━━━ STUDY MATERIAL

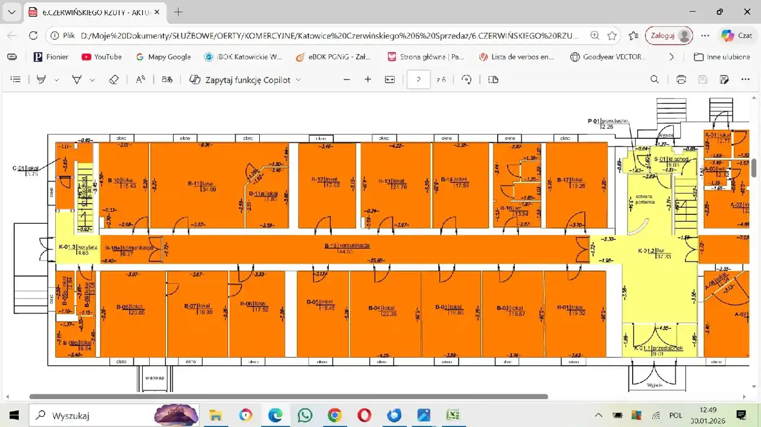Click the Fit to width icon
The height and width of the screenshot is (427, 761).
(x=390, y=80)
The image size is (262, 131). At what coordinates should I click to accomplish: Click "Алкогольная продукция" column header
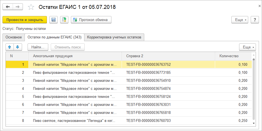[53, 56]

━━━━━━
━━━ STUDY MATERIAL

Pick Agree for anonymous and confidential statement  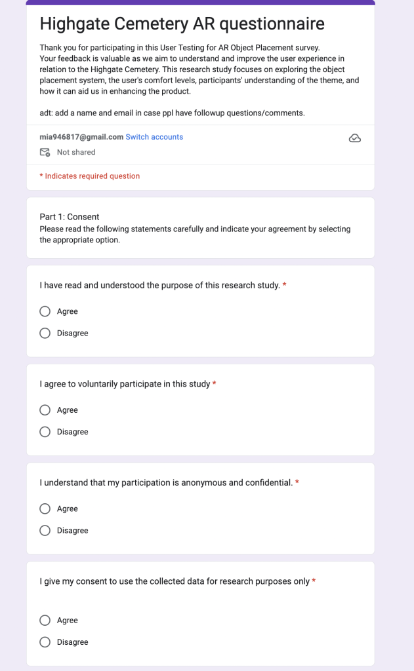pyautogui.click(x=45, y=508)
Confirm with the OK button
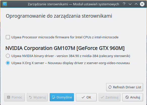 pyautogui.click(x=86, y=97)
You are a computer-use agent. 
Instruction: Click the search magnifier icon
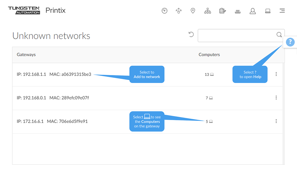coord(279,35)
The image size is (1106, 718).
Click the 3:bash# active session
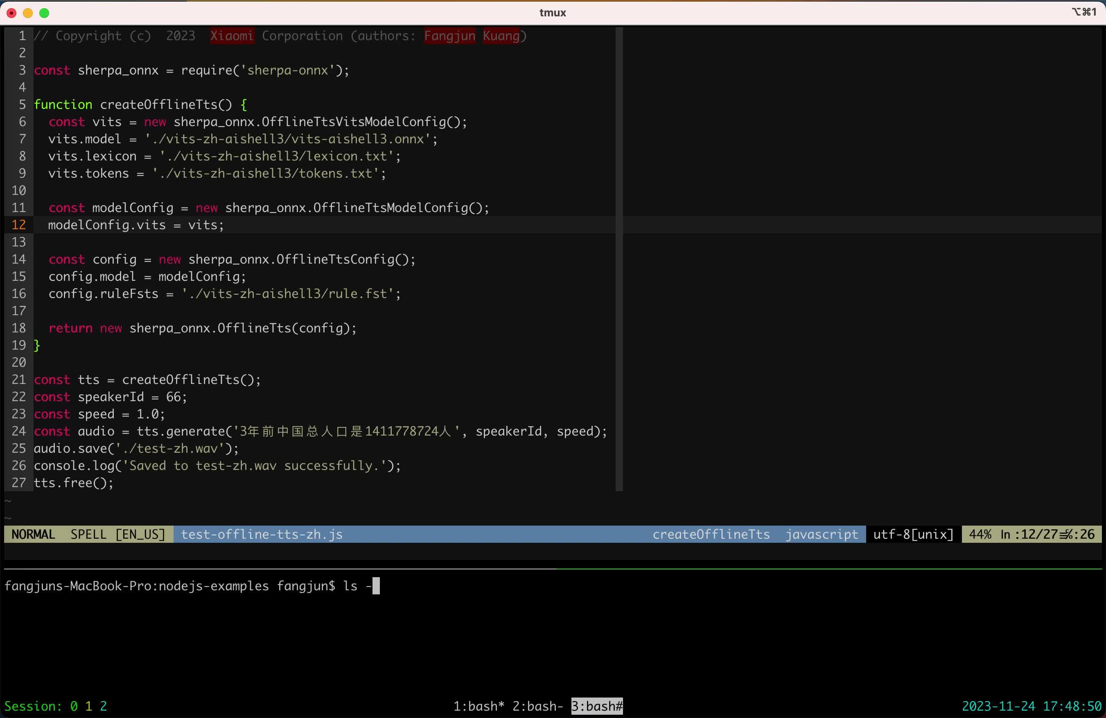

━━━━━━

WHAT THE TASK ASKS: Of the lines above, quote exactly those from the one with "Instruction: Click the search magnifier icon" through the one with "Click the 3:bash# active session", ends included; pictures stay out.

SOLVED EXERCISE:
Instruction: Click the search magnifier icon
coord(279,35)
The image size is (1106, 718).
Click the 3:bash# active session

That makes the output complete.